Наконец, начиная с середины-конца 80-х пристальное внимание ученых было сосредоточено на процессах демократизации в странах Восточной Европы, и в особенности в странах бывшего Советского Союза. Пробуксовка реформ, многие из которых были скопированы с развитых стран Запада, позволяет предположить, что одни и те же политические институты дают разные результаты в условиях иных культур с их уникальными наборами ценностей и установок.
Необходимо отметить и то, что интерес к процессам социальных изменений и в развитых странах Запада вновь побуждает обратиться к проблематике политической культуры, так как и там происходят важные процессы, не укладывающиеся в рамки институционального объяснения, появляются новые формы политики, требующие по-новому определять природу демократии и гражданской культуры в индустриально развитых странах*. Для этого периода было характерно внимание к проблеме культуры в контексте власти и к роли культуры в процессе политических изменений**. Изучение политической культуры привело также к пониманию того, что она включает такой феномен, как стиль жизни. Так, А. Вильдавски*** предложил выделить четыре стиля жизни, основанные на общественных отношениях и ценностях, характерных для данной политической культуры. Правда, уже в середине 90-х годов наступило определенное разочарование в концепции политической культуры. Так, один из ведущих немецких политологов Макс Каазе, проводивший многочисленные исследования политической культуры в европейских странах, признался, что использовать понятие политической культуры, — занятие столь же бесплодное, как попытка приколотить к стене гвоздями желе: оно расплывается и растекается****. В самые последние годы, однако, появились некоторые признаки возрождения интереса политологов к политической культуре. Об этом свидетельствуют, например, наиболее удачные работы Р. Инглхарта*****, который использует понятие политической культуры для своих сравнительных исследований, и Р. Патнэма, который сравнивает субкультуры в рамках одной национальной политической культуры******. Тот факт, что Р. Далтон в главе, посвященной сравнительной демократизации во влиятельной книге «Политическая наука: новые направления»******* в центр своего анализа ставит понятие политической культуры, также показывает, что необходимость связать «мягкий» неинституциональный анализ с политическими институтами по-прежнему стоит на повестке дня.
* Гражданская культура в современной России. Научные доклады под ред. Е.Б. Шестопал. — М.: Московский общественно-научный фонд, 1999. Вып. 83.
** Eckstein H. Political Culture and Political Change // American Political Science Review, 1990, Vol. 84. P. 253 - 258.
*** Wildavsky A. Choosing Preferences by Constructing Institutions // American Political Science Review, 1987. Vol. 81. P. 3 - 23.
**** Kaase M. Sinn oder Unsinn des Koncepts «Politische Kultur» fur die vergleichende Politilforschung // Wahlen und politisches System / Ed. By M. Kaase, H.-D. Klingemann. Opladen» Westdeutscher Verlag, 1983. S. 144- 172.

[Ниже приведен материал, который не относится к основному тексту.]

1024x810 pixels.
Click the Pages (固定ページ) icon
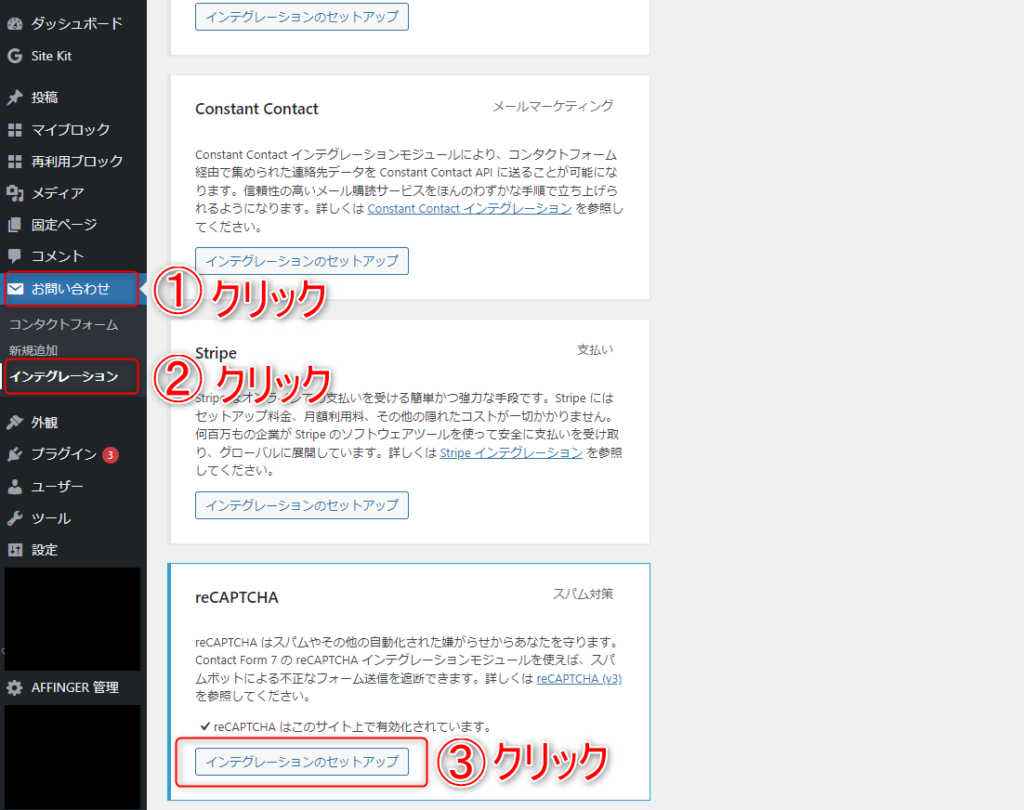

***** Modernization and Postmodernization. Cultural, Economic and Political Change in 43 Societies. — Princeton: Princeton University Press, 1997.

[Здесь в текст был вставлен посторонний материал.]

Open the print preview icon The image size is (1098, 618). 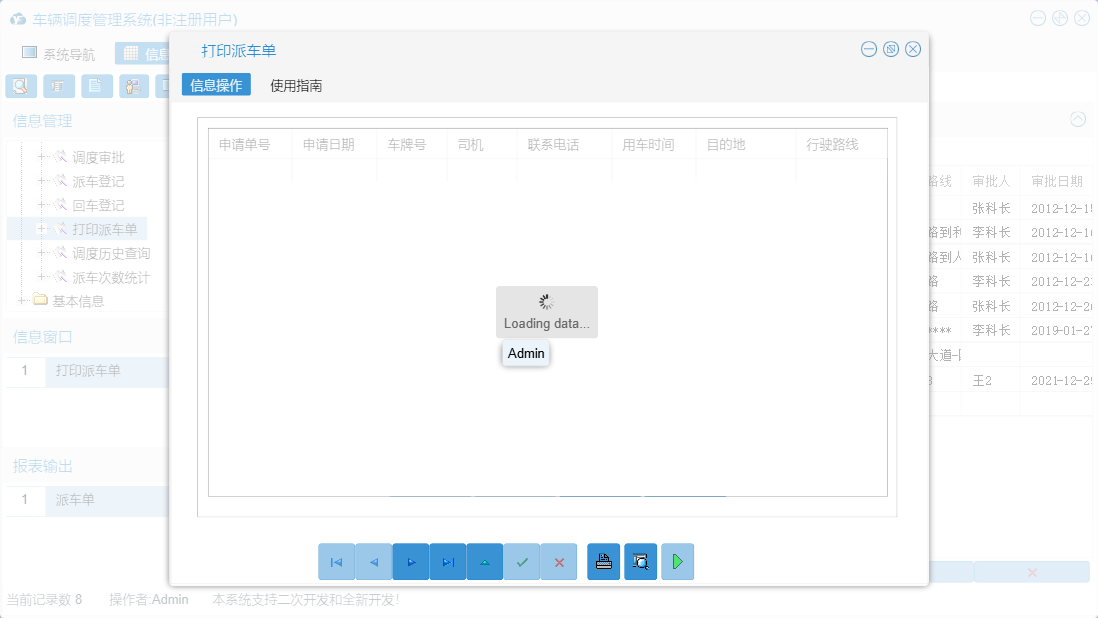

****** Putnam R. Making Democracy Work. — Princeton: Princeton University Press, 1993.
*******Политическая наука: новые направления. — М.: Вече, 1999. Гл. 13.
Термин «политическая культура» начали систематически употреблять в 50-х годах нашего века. Этот относительно новый термин был использован политологами для обозначения весьма привычного явления. Понятие культуры, духа, настроения или набора ценностей, влияющих на проведение политики нации, государства или правящей клики, используется, наверное, столько же, сколько существует сама политика. Аристотель писал о «состоянии ума», которое порождает стабильность или революцию. Э. Берк славил «сладость привычки», которая заставляет работать политические институты. А. Токвиль, А. Дисей, У. Бэджгот использовали в своих теориях понятия «ценностей» и «чувств» для объяснения как стабильности, так и изменения в политических процессах. До последнего времени историки и антропологи писали о национальном характере или традиции как о факторах, определяющих политические события.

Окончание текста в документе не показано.